*** Opening of INPUT MATERIAL ***

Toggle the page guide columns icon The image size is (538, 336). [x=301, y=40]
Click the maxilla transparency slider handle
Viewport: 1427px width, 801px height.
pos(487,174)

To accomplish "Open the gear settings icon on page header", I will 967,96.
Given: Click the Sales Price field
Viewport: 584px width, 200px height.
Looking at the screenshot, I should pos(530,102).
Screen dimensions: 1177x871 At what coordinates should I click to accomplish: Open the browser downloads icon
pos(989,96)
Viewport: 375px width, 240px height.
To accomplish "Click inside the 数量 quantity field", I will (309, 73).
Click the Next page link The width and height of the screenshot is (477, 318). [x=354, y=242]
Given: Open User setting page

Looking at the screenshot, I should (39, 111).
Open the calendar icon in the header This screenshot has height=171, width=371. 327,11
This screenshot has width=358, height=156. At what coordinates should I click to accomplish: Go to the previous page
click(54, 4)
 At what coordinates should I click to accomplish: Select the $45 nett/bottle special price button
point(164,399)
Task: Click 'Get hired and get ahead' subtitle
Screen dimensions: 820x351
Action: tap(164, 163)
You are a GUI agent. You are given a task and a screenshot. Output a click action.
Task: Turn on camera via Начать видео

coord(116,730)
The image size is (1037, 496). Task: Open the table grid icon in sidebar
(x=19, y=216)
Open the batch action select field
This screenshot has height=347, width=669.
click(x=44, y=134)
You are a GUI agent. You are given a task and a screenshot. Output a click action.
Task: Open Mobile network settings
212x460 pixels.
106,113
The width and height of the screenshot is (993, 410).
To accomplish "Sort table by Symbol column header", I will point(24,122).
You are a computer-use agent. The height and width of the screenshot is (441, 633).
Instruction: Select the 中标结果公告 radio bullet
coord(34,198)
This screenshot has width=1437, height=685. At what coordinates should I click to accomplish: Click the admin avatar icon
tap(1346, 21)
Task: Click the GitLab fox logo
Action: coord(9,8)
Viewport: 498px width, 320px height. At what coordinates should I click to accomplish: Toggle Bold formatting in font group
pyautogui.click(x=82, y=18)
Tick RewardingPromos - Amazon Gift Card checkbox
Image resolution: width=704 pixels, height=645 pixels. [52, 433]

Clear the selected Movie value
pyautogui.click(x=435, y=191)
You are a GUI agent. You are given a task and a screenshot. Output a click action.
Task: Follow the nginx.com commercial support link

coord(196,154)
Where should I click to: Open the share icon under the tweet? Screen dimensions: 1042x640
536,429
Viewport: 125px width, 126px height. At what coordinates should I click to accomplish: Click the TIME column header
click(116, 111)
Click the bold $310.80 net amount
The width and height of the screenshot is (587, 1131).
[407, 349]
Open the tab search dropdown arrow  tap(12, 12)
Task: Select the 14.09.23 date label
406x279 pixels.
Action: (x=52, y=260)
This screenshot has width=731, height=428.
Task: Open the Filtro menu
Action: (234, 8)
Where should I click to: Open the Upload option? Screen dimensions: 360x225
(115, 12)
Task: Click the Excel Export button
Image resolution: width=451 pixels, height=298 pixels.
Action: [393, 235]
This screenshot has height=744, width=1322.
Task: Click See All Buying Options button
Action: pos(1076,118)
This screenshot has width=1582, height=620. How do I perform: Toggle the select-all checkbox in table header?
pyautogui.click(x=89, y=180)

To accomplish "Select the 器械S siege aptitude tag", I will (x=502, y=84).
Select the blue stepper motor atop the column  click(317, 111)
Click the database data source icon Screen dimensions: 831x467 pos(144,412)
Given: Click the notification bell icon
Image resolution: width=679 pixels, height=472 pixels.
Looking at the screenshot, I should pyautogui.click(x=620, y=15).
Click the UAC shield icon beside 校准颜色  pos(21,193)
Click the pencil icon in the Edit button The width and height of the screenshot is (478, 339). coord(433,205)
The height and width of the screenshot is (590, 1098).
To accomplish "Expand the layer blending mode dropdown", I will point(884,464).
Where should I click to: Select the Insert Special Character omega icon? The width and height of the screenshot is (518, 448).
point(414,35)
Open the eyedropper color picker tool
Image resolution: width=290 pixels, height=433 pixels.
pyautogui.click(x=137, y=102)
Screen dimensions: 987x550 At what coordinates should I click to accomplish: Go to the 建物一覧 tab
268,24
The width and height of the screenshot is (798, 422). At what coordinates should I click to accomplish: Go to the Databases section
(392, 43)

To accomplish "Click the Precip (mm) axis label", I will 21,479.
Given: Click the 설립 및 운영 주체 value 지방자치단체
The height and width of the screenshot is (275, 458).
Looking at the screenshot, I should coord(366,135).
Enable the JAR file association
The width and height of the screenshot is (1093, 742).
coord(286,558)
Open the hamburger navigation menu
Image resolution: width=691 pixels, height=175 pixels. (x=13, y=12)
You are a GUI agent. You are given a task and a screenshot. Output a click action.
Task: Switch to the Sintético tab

*** Close of INPUT MATERIAL ***

→ TASK TO CARRY OUT:
In the records, which lines use the word "dropdown"? Report them.

→ FINAL ANSWER:
Open the tab search dropdown arrow  tap(12, 12)
To accomplish "Expand the layer blending mode dropdown", I will point(884,464).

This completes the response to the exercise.